== RECORDS FOR THIS EXERCISE
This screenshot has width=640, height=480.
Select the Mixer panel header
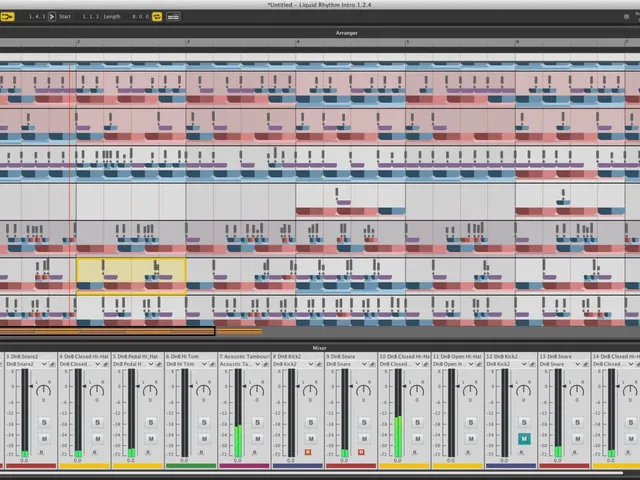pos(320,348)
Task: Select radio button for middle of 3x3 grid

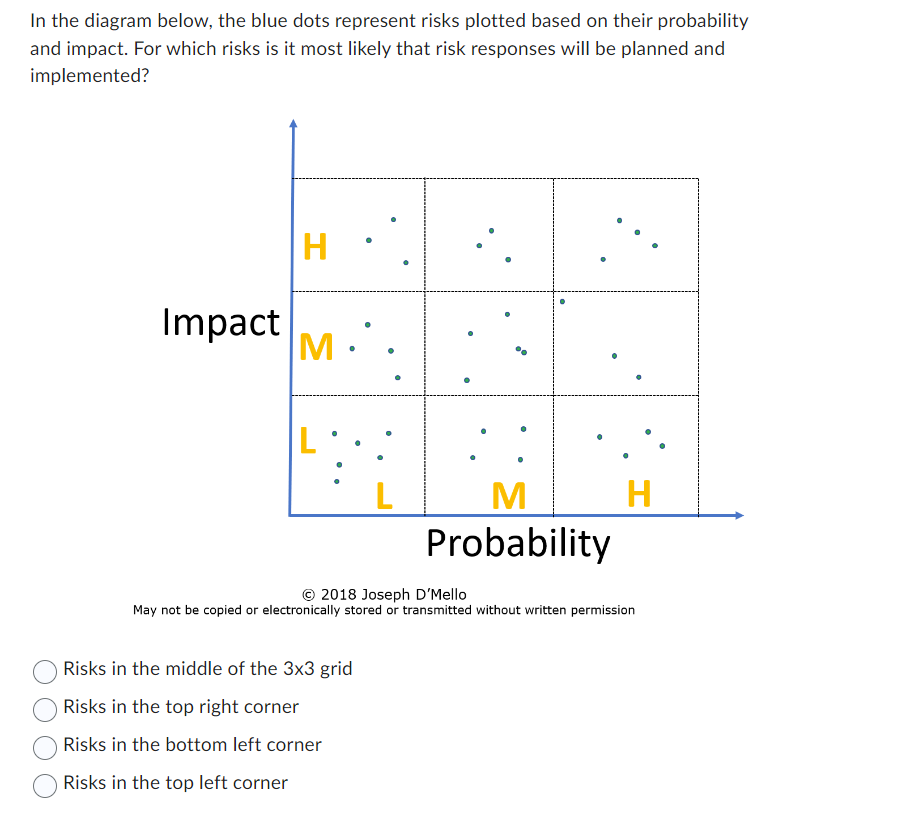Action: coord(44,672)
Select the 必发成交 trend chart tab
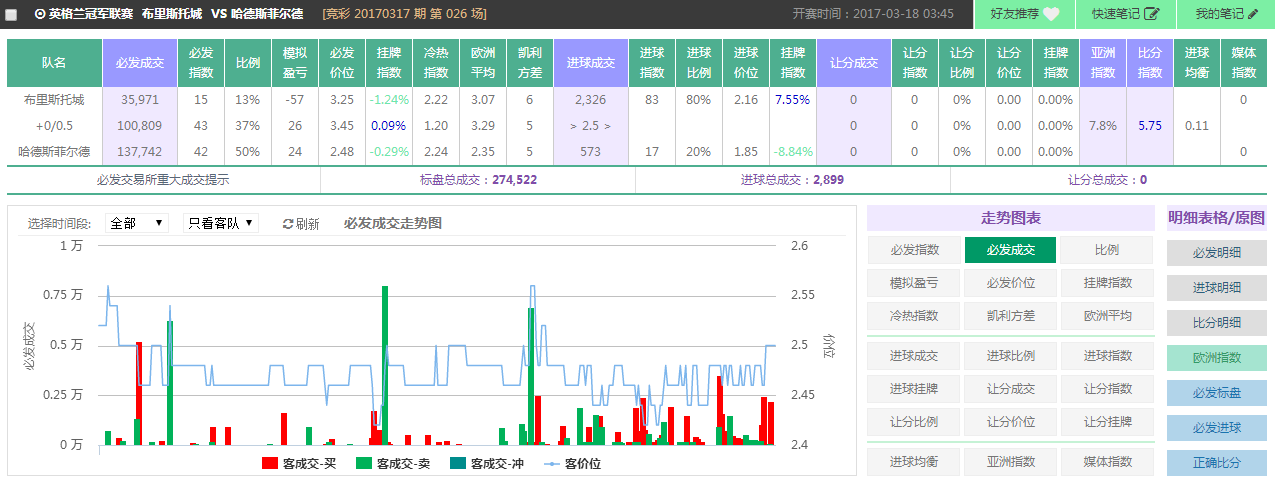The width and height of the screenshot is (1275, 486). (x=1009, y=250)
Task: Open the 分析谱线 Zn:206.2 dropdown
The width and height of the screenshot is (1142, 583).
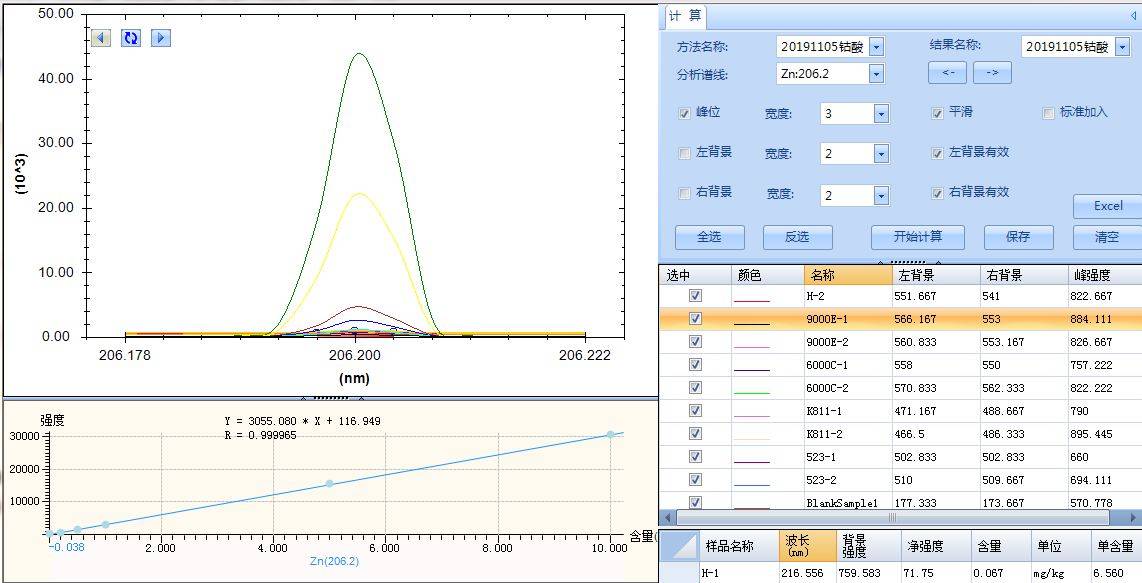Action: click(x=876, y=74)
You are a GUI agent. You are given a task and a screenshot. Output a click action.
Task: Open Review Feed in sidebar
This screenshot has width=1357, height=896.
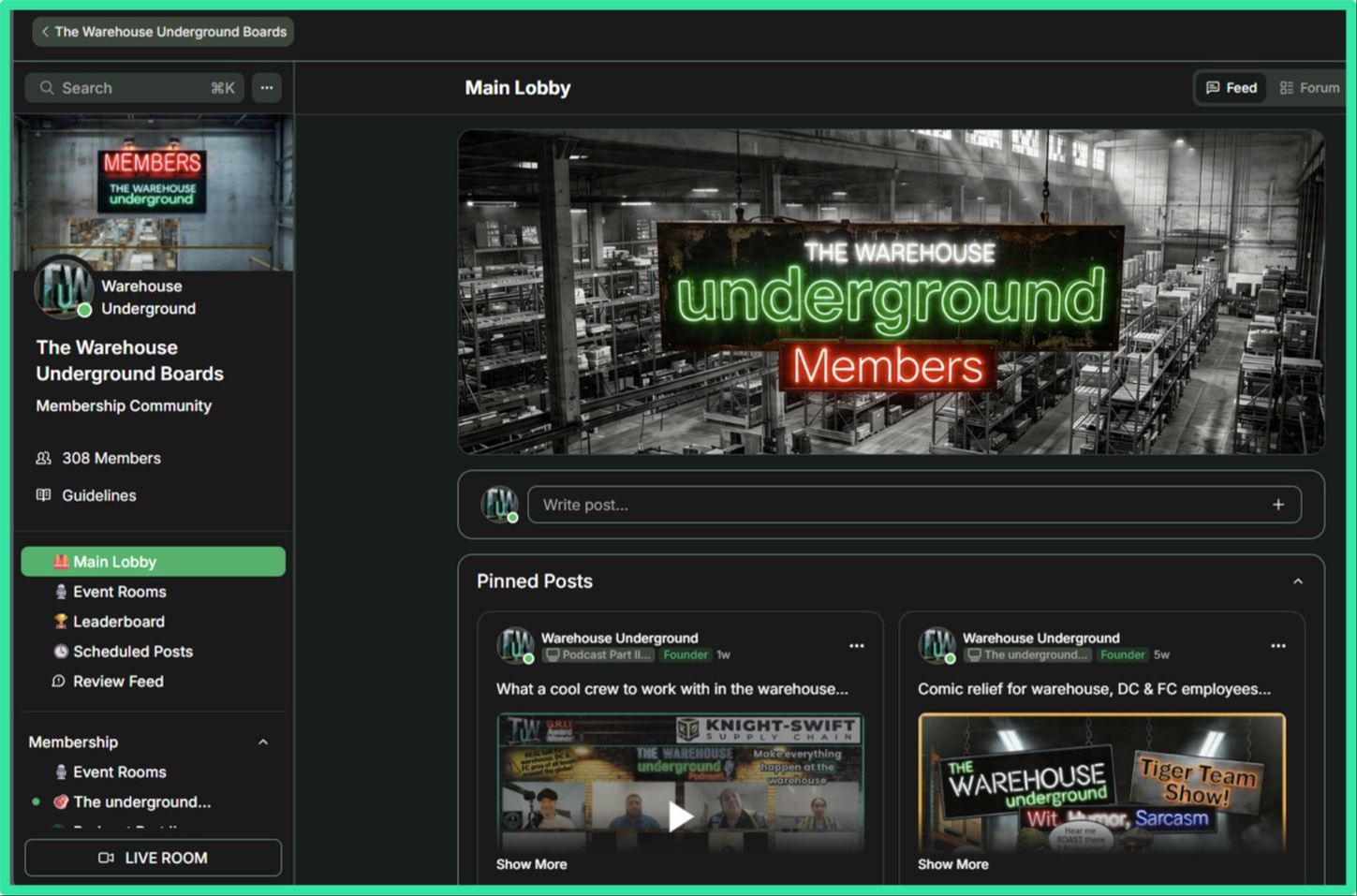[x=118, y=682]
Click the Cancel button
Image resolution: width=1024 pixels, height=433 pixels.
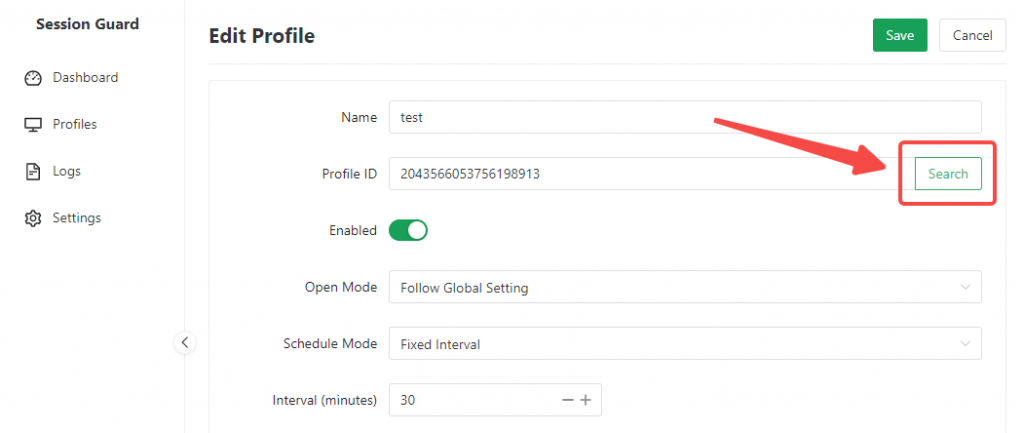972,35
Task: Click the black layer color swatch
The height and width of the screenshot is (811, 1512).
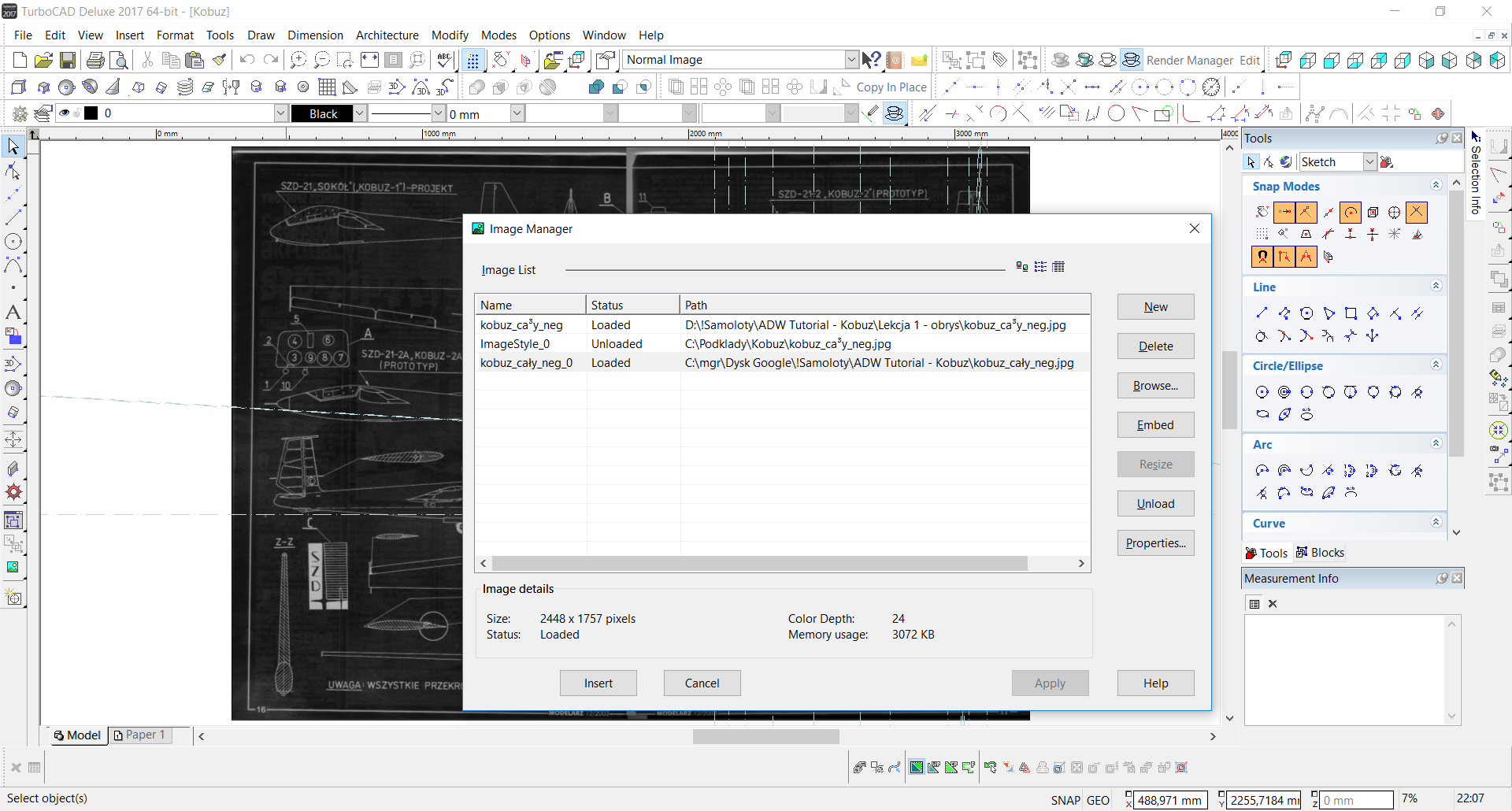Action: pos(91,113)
====
Count the lines holding the word "Open" in this material. Reply with the number and nothing else.

2